Reflections from a naturalist

Me (in back) and my brother Stephan (front) studying a dead skate on the beach at Plum Island, Mass., June 3, 1967. Photo by my late father, Edward W. Pelikan. — Photo Courtesy of Matt Pelikan

I’ve written about natural history for the MVTimes for about 15 years now: from 1999 through 2004 in a column called “Field Notes,” and following a hiatus of several years, under the “Wild Side” rubric since mid-2008. I hope to continue for many years, though I am pleasantly baffled that this paper allocates space regularly for a perspective that, let’s face it, is a bit on the fringe. I’m grateful to all four of my regular readers!

The thing is, I just can’t help myself. I’m a naturalist. Oh, I’m other things, too, of course: An amateur musician, dedicated if talent-free; a voracious reader with a penchant for historical fiction and military history; a more-or-less grown-up guy with a wife and friends (yes, multiple friends!). But my default orientation is away from the social world and toward the realm of wildlife. I see habitat, not scenery. I want to know what’s out there, and how it spends its time. Learning something about nature — the name of a fly species, where some kind of butterfly lays its eggs, what a willow flycatcher’s nest looks like — gives me profound pleasure.

I love abundance, variety, and activity, but I’m not the least bit perturbed by a slow day in the field: The goal is to see what’s there, and if there’s nothing — well, I’ve found it. And when I’m in the field, I feel an abiding sense of doing what I was designed to do. My mind smoothly processes a stream of input, interpreting and prioritizing the sights, sounds, and smells of my surroundings. I feel, at once, totally present and totally dissolved into the world around me.

Fifty thousand years ago, I’d have been a scout. Oh, sure, I’d join the other guys at flint-knapping parties, and I’d head into the field toting a couple of six-foot darts made from alder sprouts and my willow-wood atlatl. But mostly I’d leave the spear-chucking to stronger, bolder members of the clan. My job would be finding the caribou, and I’d have done it well, with intuition improved by years of careful watching.

How did I end up so odd? My parents were not generally enthusiastic people, but two things they encouraged in me were reading and exploring the natural world. My father, a professor of pharmacology for his entire career, was resolutely scientific, and had extraordinarily broad intellectual interests, natural history ranked high among them. Family outings were regular, if not frequent, and almost always involved visits to natural areas, birding, identifying plants, or just walking through habitat to see what was there.

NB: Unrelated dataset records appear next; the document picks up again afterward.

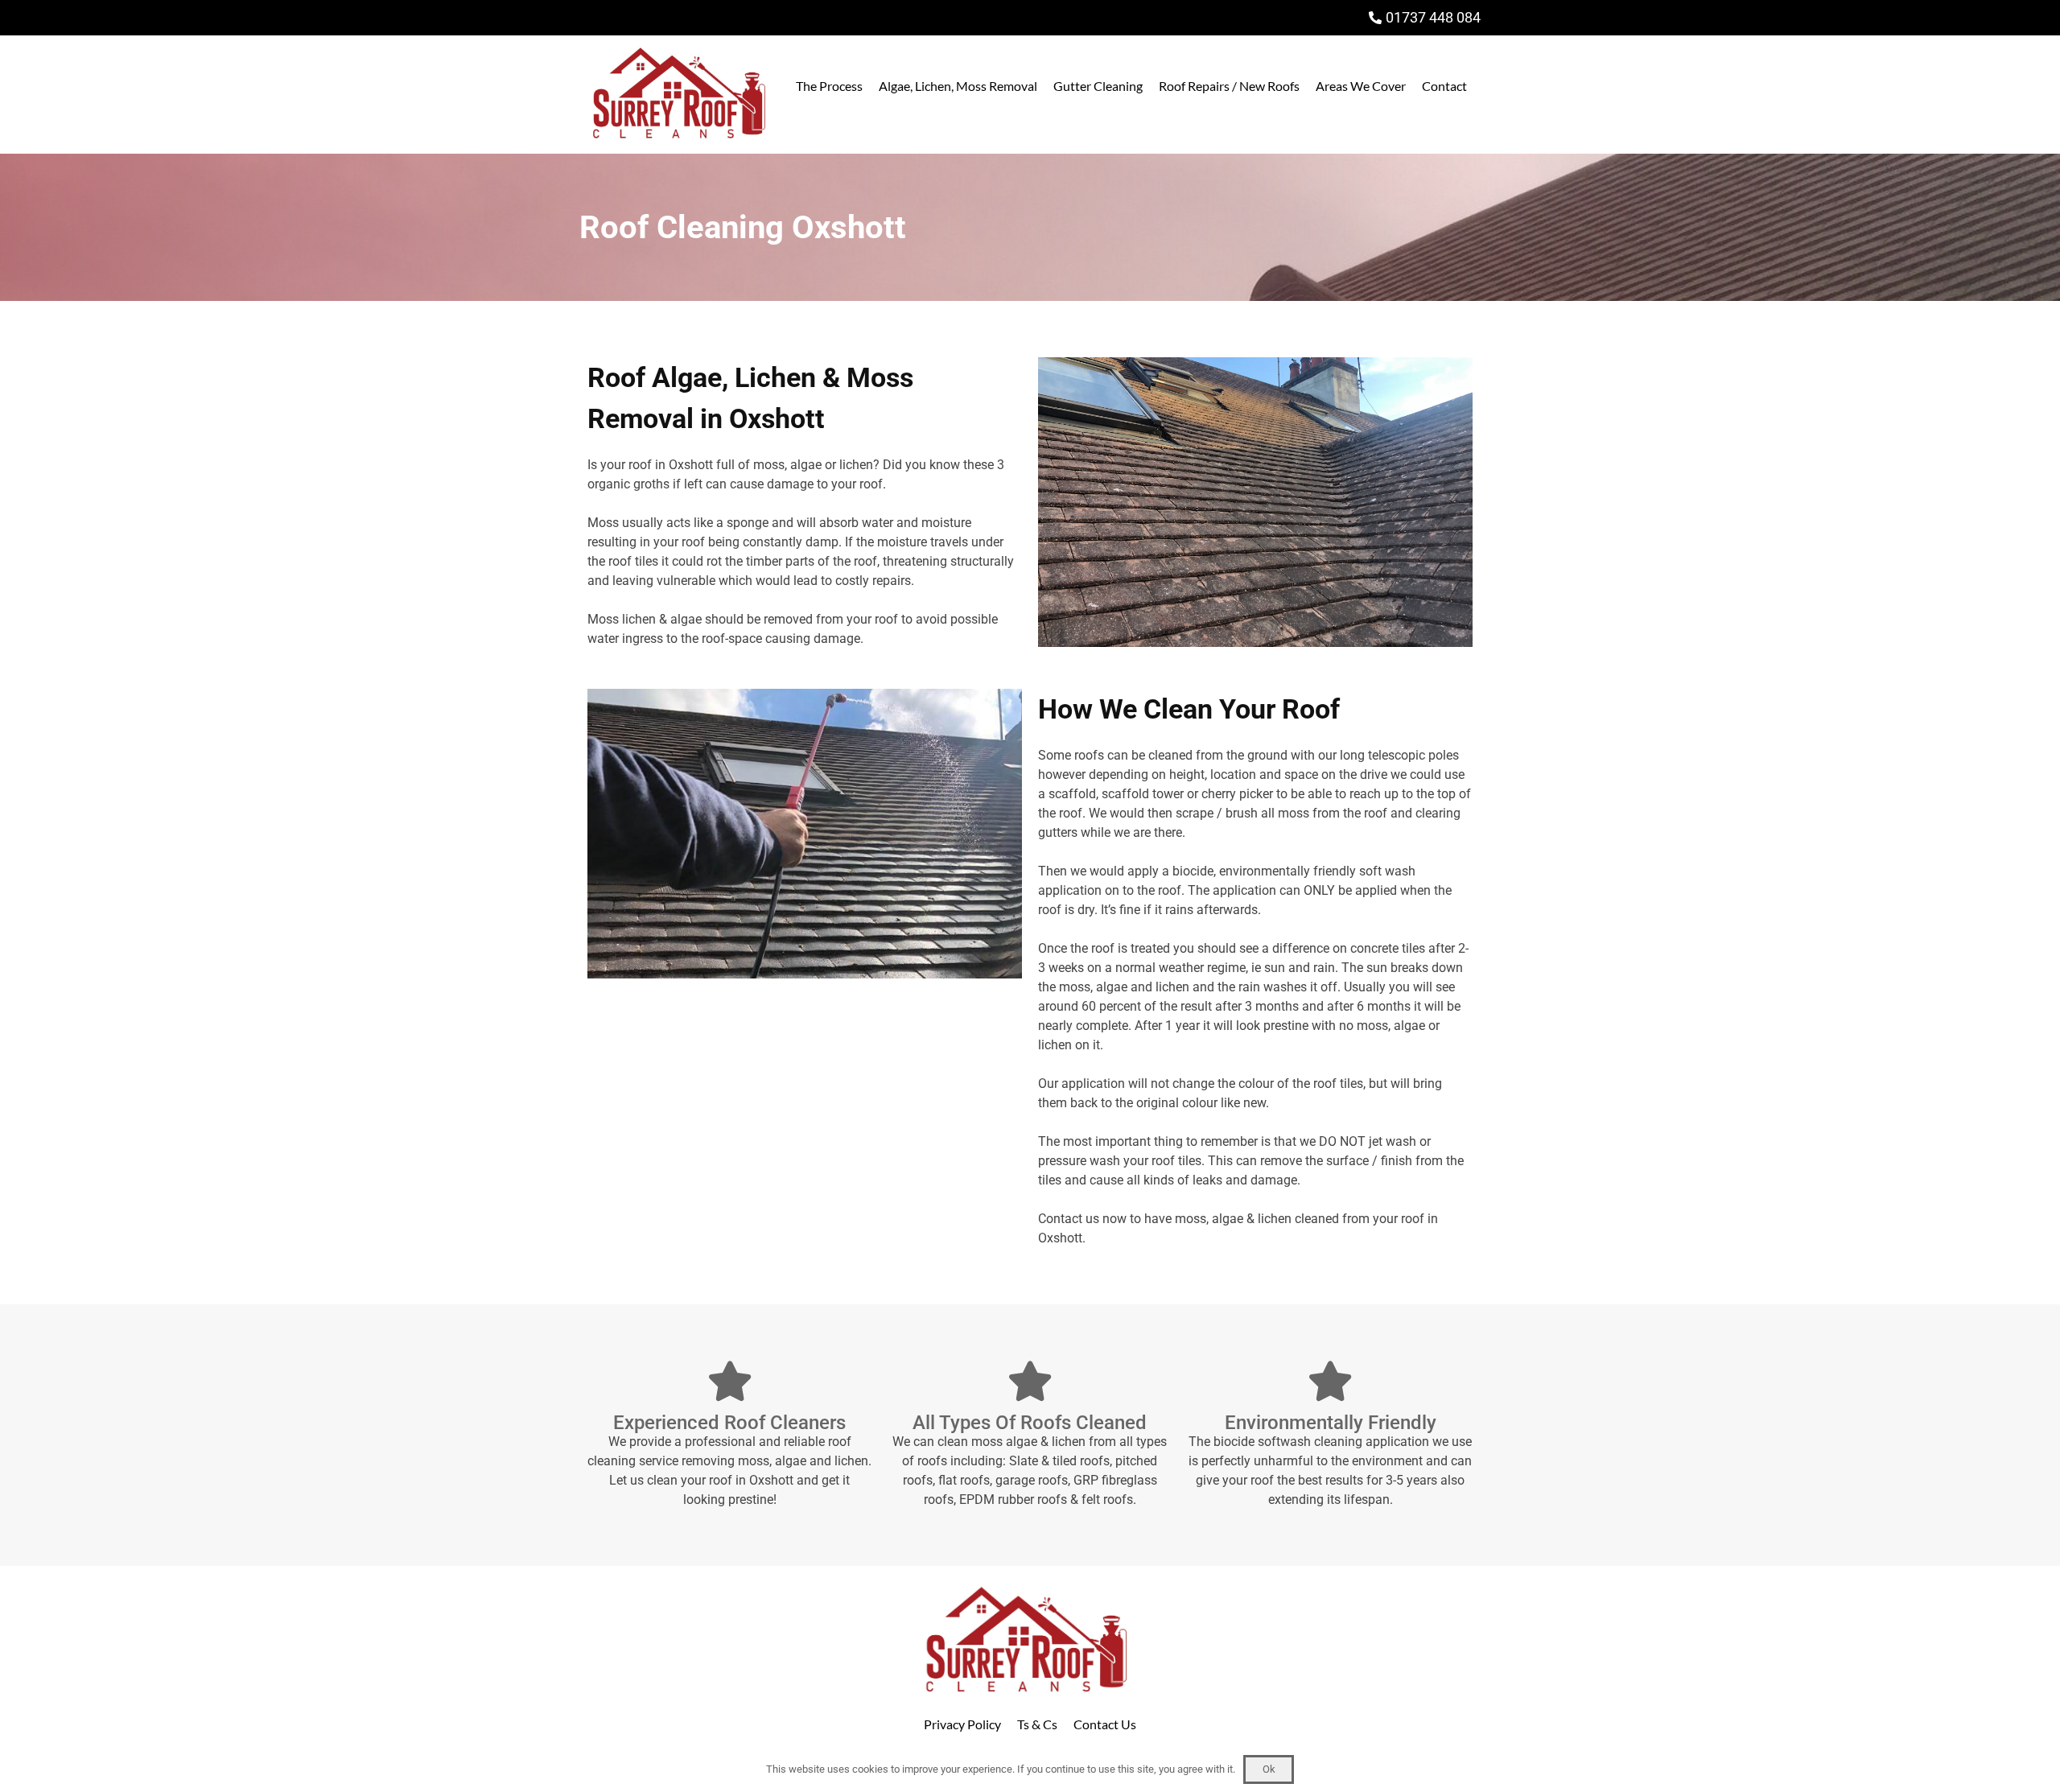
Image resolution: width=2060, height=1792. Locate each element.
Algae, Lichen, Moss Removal (958, 85)
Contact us (1068, 1218)
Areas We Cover (1361, 85)
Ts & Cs (1037, 1724)
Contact (1444, 85)
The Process (829, 85)
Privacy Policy (962, 1724)
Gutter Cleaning (1098, 85)
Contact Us (1104, 1724)
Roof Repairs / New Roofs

But I think my fondness for nature would have emerged regardless of parental attitudes. I know from a “baby book” my mother kept that by the age of 18 months, I “preferred animals to people” (Mom’s words, and I bet she was disappointed). And my oldest coherent memory is running down the hill in our backyard one summer morning around the time I turned 2, to say good morning to a garter snake I considered a friend. By first grade, I knew the common birds of our neighborhood. By high school, I was taking advantage of permissive 1970s discipline to blow off morning classes in favor of biking to a nearby National Wildlife Refuge. And today, if I had to pick one thing that defines me, it would be this fascination with nature.

At age 57, I’m beginning to feel a sense of shortening time, and perhaps of regret over how I’ve allocated time in the past. There are whole orders of insects that I know virtually nothing about. Of perhaps 150 ant species that live on Martha’s Vineyard, I can only identify a half-dozen. And flies? Forget it! Did I really need to spend those thousands of hours birding in my 20s and 30s, largely looking at species I was already familiar with? I could have been studying soil microbes!

What’s done is done, of course. If I’m lucky, I suppose I have a couple more decades of active field work ahead of me, and I hope to spend them well. There are still some questions about Vineyard grasshoppers and katydids that I hope to answer this season. Otherwise, it’s time to get working seriously on Hymenoptera (bees, wasps, and those pesky ants) and flies, at least, the fly families I find most interesting. After that? Who knows? There are multitudes of critters, plants, and fungi out there, and while I can’t possibly get acquainted with them all, I want to meet as many as I can before my atoms get recycled.

So if you find a rather scrawny, six-foot human male belly-down in the woods with a camera, that’s me. Don’t worry, I’m harmless.